Léo apareceu no momento certo. Lívia estava em processo de mudança, vivendo aquela entre safra da vida, quando qualquer atitude parece improdutiva.

Aqueles lindos olhos castanhos, doces e assustados, foram suficientes para convencê-la a levá-lo pra casa. Já era tarde da noite, e o mais sensato foi colocá-lo pra dormir.

Na manhã seguinte, o primeiro passo foi levá-lo ao veterinário e fazer um check up no bichinho. Murilo (o veterinário) examinou-o e disse que estava tudo certo com o pequeno poodle, apenas receitou uns remédios preventivos, e após um demorado banho, com direito a escova e perfume, Léo já poderia ser visto como “um cachorro que tinha dona”.

O sonho

Há muito tempo Lívia sonhava em ingressar na carreira publicitária, e como havia se formado há menos de um ano, esse era o momento ideal, caso contrário, não conseguiria mais entrar na área e teria que se conformar com seu trabalho rotineiro e operacional em uma rede de fast food.

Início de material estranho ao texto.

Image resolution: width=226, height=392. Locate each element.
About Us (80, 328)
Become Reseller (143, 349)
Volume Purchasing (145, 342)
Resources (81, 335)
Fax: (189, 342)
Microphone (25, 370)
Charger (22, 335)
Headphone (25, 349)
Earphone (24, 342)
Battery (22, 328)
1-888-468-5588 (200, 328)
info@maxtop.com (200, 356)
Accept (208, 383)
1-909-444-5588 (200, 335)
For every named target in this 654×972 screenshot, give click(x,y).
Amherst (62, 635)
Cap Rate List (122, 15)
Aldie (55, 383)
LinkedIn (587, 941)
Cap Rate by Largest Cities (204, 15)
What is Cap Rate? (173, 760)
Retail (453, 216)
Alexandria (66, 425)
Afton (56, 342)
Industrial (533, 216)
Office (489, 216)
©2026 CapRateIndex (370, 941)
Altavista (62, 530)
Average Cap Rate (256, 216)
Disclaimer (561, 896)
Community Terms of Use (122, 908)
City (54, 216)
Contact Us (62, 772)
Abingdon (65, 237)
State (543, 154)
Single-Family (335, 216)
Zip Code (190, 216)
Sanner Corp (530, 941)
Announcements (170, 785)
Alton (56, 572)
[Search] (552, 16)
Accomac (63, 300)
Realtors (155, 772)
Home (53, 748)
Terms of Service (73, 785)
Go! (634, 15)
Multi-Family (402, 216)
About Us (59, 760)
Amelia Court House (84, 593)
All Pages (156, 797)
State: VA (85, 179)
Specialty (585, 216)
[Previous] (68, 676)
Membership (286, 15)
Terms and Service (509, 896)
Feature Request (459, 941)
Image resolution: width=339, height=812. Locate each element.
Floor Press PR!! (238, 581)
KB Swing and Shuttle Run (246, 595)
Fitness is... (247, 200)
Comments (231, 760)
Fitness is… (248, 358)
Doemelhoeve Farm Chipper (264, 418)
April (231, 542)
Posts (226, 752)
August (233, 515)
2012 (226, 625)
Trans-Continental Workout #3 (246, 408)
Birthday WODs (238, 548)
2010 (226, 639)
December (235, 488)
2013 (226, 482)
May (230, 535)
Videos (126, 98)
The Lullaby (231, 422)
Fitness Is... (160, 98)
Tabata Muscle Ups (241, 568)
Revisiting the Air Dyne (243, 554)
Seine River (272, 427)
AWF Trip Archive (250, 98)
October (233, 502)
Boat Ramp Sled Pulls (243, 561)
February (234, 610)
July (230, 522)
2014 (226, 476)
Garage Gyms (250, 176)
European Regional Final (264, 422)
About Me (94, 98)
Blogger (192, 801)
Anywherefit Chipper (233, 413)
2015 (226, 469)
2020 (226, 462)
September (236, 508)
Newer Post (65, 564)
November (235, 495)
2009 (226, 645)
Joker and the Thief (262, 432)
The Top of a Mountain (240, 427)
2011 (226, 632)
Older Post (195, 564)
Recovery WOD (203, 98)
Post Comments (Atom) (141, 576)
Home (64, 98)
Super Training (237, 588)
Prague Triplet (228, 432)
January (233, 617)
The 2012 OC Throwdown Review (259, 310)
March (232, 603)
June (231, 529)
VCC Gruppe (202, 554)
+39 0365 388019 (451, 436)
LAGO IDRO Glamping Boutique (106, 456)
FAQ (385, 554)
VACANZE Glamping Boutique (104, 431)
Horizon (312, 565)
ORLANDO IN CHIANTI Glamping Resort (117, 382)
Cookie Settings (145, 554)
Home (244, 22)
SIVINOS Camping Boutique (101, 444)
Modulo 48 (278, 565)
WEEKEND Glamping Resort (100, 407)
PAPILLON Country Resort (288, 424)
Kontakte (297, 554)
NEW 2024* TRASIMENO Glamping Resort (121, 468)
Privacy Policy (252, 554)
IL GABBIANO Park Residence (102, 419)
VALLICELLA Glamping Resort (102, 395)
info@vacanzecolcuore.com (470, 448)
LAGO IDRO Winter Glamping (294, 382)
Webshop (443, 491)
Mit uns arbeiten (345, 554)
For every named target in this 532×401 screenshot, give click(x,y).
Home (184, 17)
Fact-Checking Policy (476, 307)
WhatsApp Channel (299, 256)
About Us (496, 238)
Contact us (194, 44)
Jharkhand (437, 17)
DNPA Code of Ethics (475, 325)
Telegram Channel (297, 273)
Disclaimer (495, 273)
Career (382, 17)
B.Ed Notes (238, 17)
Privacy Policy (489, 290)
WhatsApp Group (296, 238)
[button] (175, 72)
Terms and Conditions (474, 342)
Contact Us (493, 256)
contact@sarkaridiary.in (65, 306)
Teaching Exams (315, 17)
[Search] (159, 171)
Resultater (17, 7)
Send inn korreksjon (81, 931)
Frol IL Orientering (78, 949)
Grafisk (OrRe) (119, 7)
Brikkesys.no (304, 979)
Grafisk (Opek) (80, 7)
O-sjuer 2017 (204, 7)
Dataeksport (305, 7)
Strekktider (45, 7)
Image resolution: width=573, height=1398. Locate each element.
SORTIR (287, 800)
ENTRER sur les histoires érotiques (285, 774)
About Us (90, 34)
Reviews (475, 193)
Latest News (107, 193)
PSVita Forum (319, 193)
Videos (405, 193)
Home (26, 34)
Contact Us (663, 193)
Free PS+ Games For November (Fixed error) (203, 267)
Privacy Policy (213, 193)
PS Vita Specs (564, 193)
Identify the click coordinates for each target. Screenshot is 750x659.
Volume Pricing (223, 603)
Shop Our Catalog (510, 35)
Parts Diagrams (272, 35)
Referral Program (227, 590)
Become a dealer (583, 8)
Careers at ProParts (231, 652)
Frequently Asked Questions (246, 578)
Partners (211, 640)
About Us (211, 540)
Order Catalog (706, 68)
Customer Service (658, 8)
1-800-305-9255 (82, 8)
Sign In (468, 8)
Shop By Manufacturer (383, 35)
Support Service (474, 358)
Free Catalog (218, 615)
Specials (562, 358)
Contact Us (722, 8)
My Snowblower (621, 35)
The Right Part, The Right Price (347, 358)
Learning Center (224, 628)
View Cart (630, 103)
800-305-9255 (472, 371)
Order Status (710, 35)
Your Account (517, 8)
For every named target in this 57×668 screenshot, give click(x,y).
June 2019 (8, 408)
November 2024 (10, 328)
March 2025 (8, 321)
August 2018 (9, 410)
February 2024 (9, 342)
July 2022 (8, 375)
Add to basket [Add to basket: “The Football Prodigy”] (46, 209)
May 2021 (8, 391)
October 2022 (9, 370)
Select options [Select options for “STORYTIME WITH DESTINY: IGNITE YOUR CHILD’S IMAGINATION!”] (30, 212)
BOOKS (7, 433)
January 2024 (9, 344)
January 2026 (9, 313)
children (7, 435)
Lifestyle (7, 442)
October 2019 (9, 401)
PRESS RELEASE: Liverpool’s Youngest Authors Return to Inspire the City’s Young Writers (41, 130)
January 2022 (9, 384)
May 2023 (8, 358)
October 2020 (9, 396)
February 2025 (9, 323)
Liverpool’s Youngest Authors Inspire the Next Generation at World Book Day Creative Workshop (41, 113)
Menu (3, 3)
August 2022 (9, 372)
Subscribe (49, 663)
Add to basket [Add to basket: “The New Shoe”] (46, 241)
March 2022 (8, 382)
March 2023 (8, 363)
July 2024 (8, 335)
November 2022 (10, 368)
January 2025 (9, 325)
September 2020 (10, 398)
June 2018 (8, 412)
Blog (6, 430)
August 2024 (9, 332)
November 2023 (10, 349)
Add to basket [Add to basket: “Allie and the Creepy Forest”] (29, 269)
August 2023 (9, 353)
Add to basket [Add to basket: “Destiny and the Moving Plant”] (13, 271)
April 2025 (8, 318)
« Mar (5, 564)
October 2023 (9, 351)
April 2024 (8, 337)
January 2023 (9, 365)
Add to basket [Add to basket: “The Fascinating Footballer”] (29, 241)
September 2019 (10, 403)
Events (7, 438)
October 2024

A idéia veio logo. “Que tal unir o útil ao agradável e pedir transferência pra cidade de Florianópolis, lá com certeza terei mais chances de atuar em minha área. A cidade é turística, deve haver muitas oportunidades de trabalho”. Este era seu segundo sonho... E lá foi Lívia, de malas prontas, cachorro na bagagem, decidida a conquistar seu espaço, mas sem imaginar o que a esperava...

Poucos meses de trabalho na ilha paradisíaca, em seguida, o susto: estava demitida. Sozinha, sem grana, sem o aconchego da família e o respaldo dos amigos, talvez essa fosse a oportunidade para buscar o que tanto desejava, um trabalho na área publicitária. Foi conhecer as possibilidades de agências na cidade, os veículos de comunicação, as empresas. Fez cursos, estudou, desenvolveu projetos, conheceu pessoas, mas nada de trabalho.

Tentou de tudo, apresentou os projetos a instituições, buscou estágio, procurou relacionar-se com pessoas da área, mas nada dava certo, e o trabalho não vinha. Quando tudo parecia ruim, veio a depressão, e Lívia não encontrava forças pra sair da cama.

O amigo

Neste momento, o pequeno Léo foi seu grande estímulo pra reagir. O poodle parecia perceber as dificuldades vividas pela dona, e dava sua contribuição exigindo que ela se levantasse, diariamente.

Todos os dias, impreterivelmente às 6h, Léo começava a resmungar, puxava o cobertor e latia, com isso Lívia era obrigada a sair da cama e abrir a porta para que ele fizesse suas necessidades no quintal. O mais interessante é que quando Lívia dava início a alguma atividade, Léo voltava para a cama e dormia...

O melhor amigo do homem teve um papel fundamental na vida de Lívia. Quando se sentiu sozinha, distante da família e carente de amigos, sabia que podia contar com a força de Léo, que nunca a deixava desistir!